Turn the material below into a numbered list, one line per item, leaving out blank lines and all pictures.

□ □ □ □ □ □ □

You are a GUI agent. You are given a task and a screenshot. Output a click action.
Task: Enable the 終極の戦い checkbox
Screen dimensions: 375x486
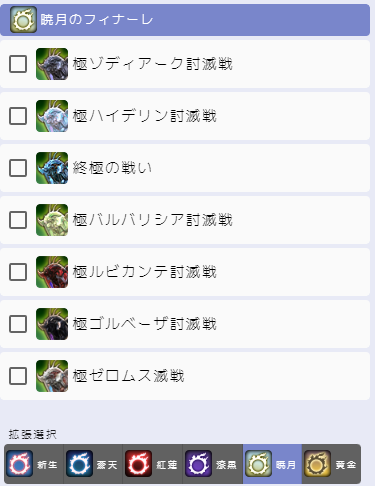18,168
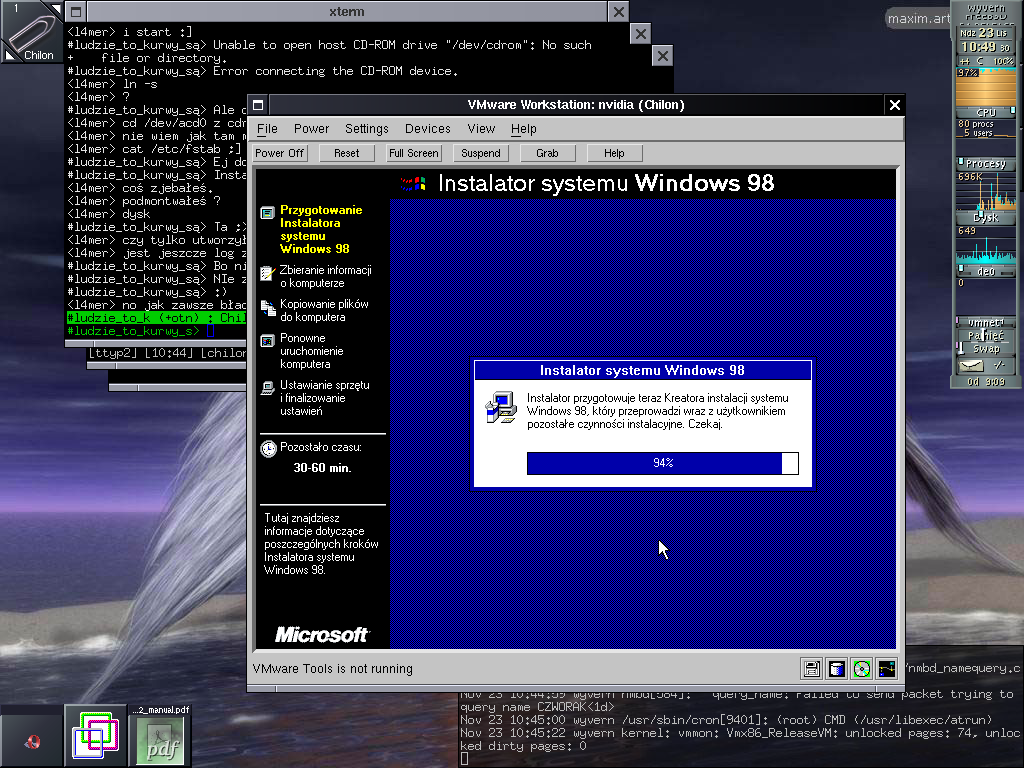Screen dimensions: 1024x768
Task: Click the CPU label in system monitor
Action: 985,112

□ □ □ □ □ □ □

- **THE ANSWER**
1. You are a GUI agent. You are given a task and a screenshot. Output a click action.
2. Task: Enable the 終極の戦い checkbox
3. Screen dimensions: 375x486
4. 18,168
5. Screen dimensions: 1024x768
6. Task: Click the CPU label in system monitor
7. Action: 985,112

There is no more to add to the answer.